▶ [EXERCISE]:
Repeat exactly the lines beginning at the one that contains "Task: Sort by Name column header" and running to the end of the material. Omit the pictures.

▶ [DATASET]:

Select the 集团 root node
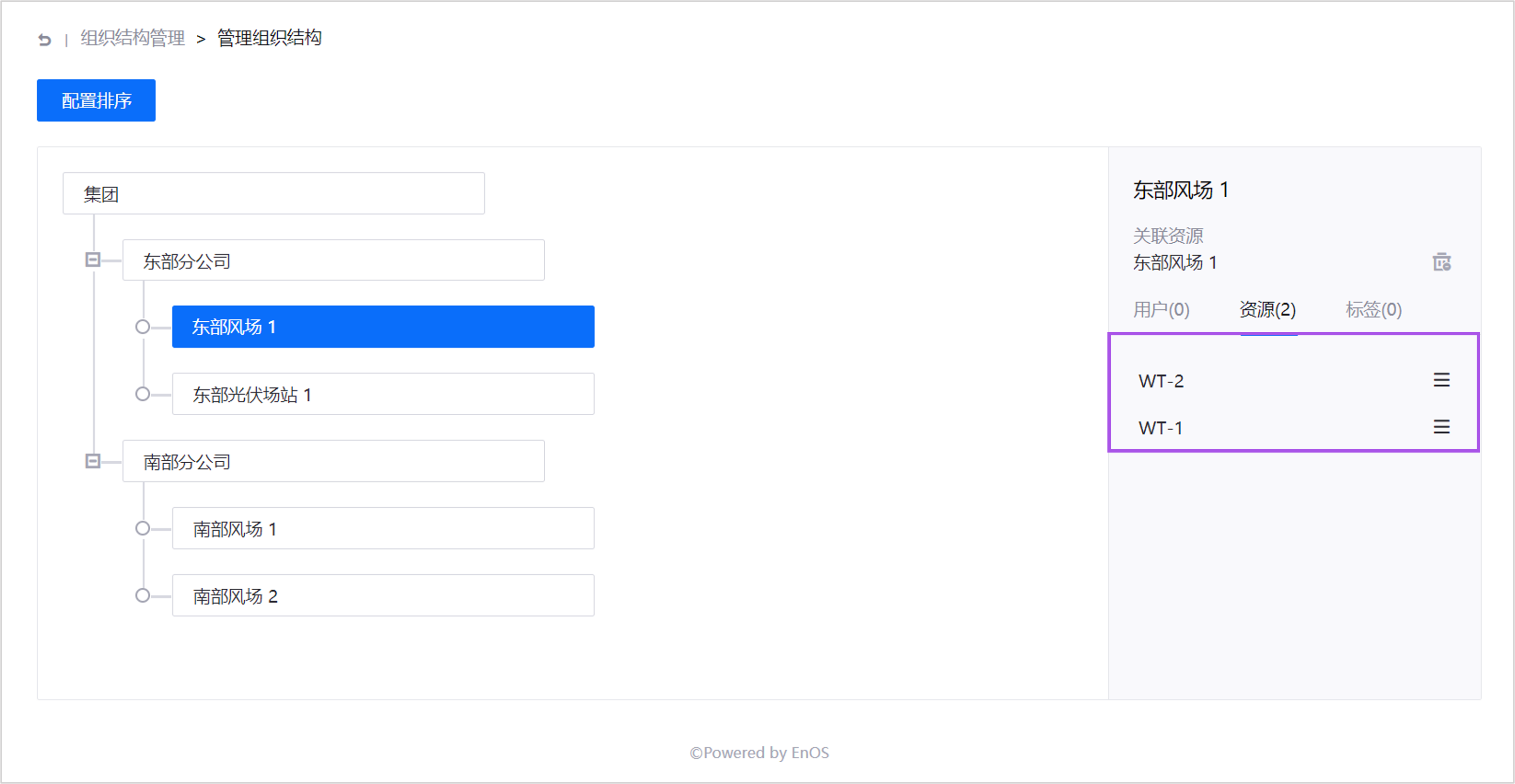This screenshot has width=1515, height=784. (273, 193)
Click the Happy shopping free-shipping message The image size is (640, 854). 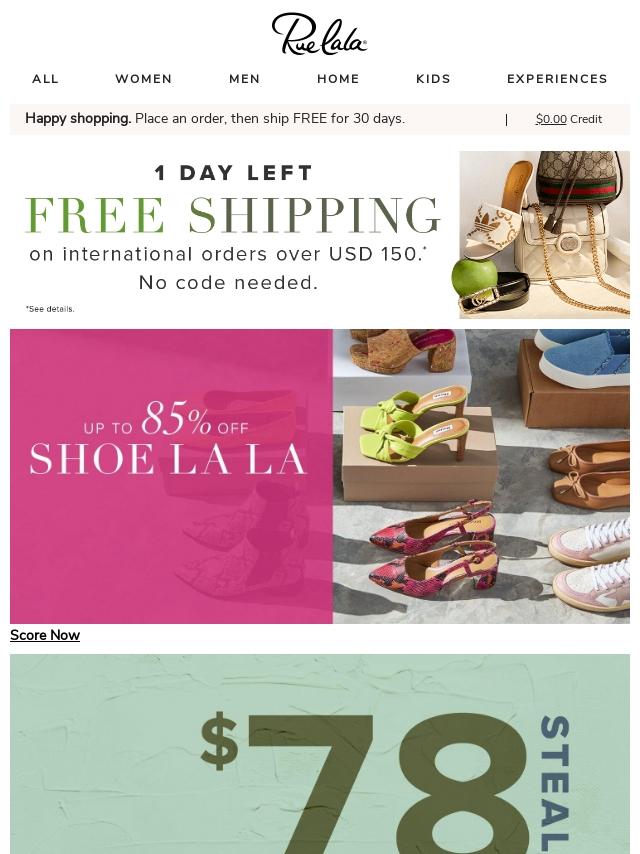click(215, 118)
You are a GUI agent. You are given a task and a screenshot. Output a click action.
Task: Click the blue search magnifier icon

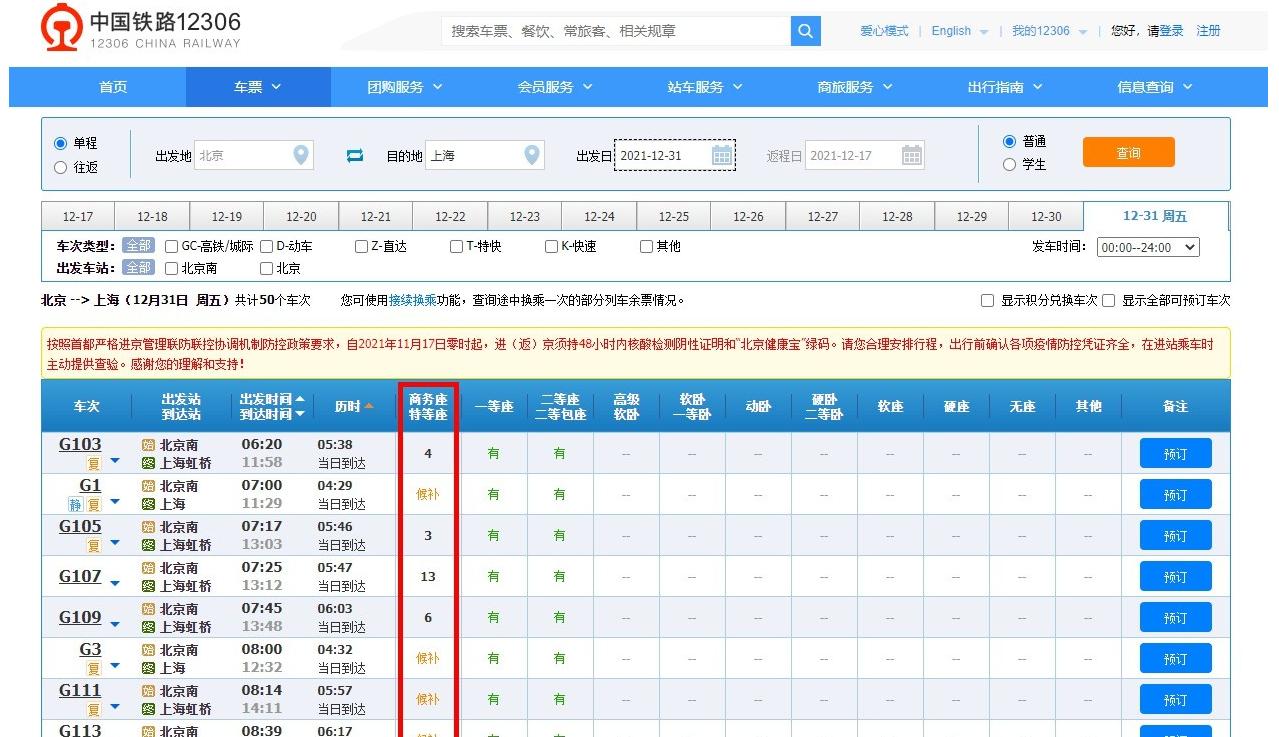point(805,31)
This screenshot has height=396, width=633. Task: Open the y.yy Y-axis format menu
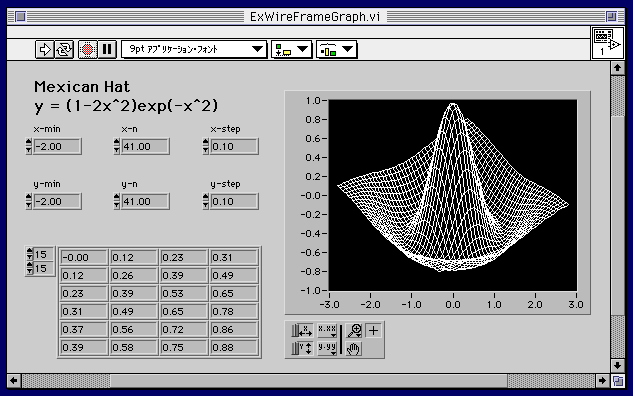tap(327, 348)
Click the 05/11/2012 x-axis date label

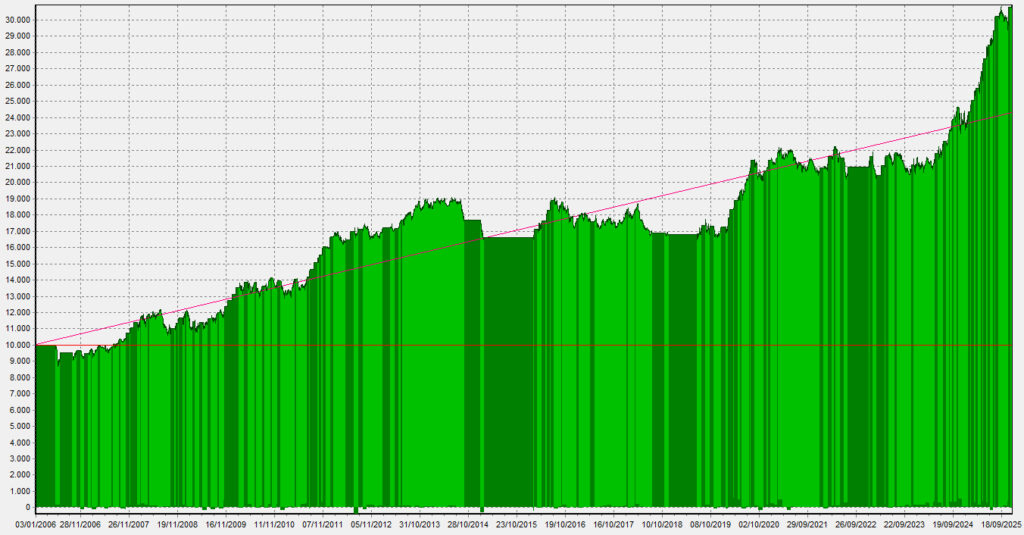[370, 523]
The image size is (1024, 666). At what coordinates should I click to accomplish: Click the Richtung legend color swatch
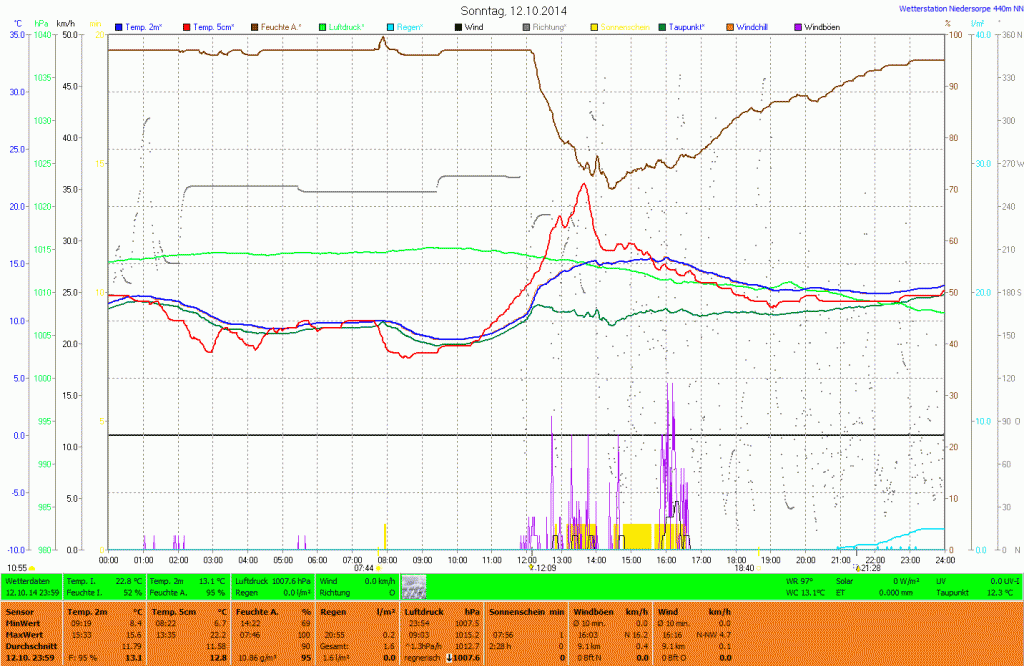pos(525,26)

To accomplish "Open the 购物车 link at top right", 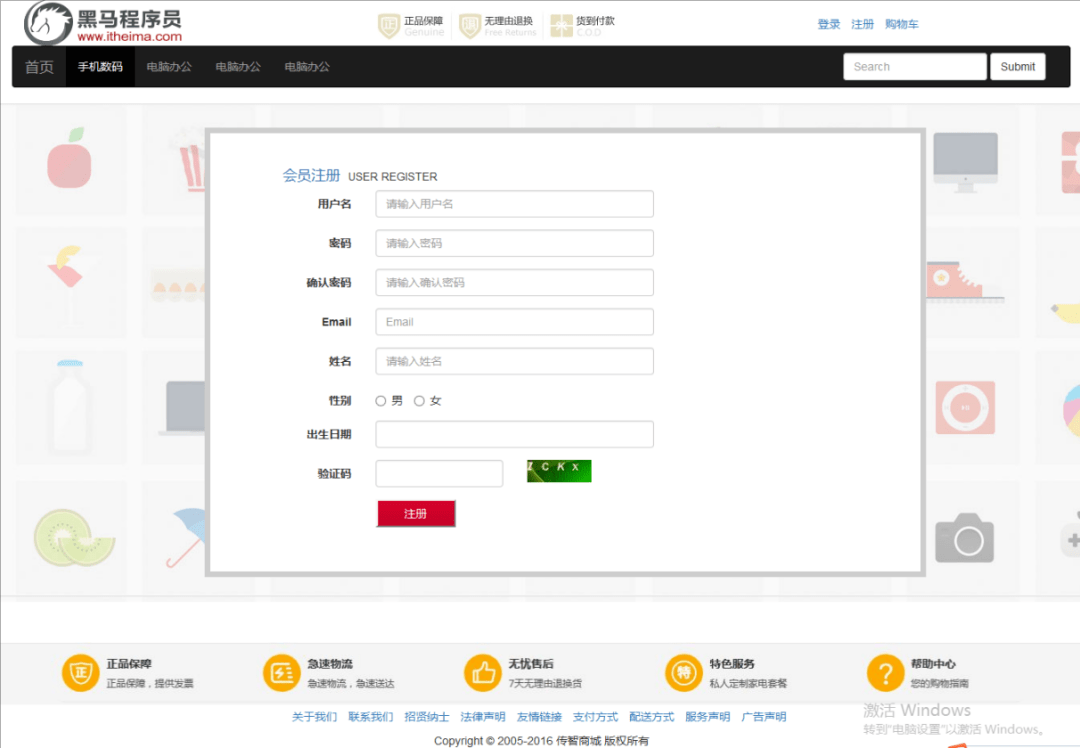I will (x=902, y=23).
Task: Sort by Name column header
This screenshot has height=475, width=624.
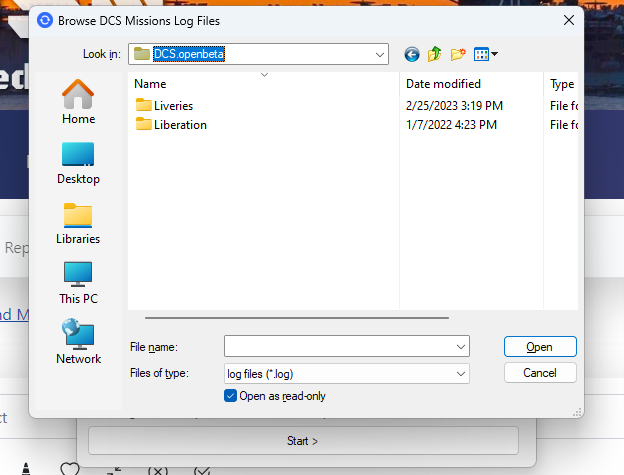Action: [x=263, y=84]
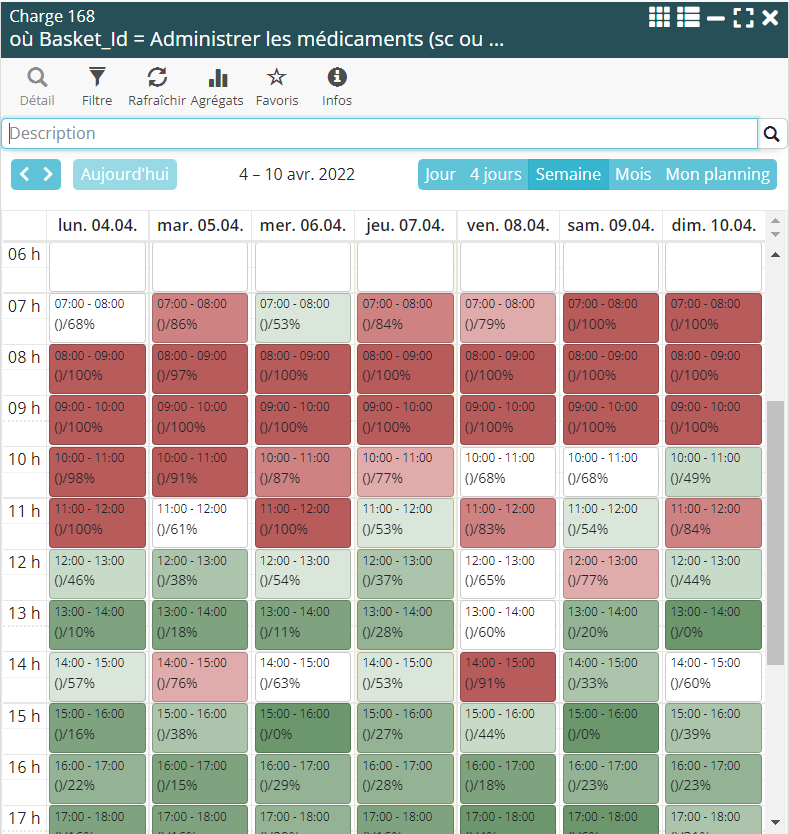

▶ [ANSWER BOX]:
Task: Sort by Name column header
This screenshot has height=475, width=624.
Action: [x=263, y=84]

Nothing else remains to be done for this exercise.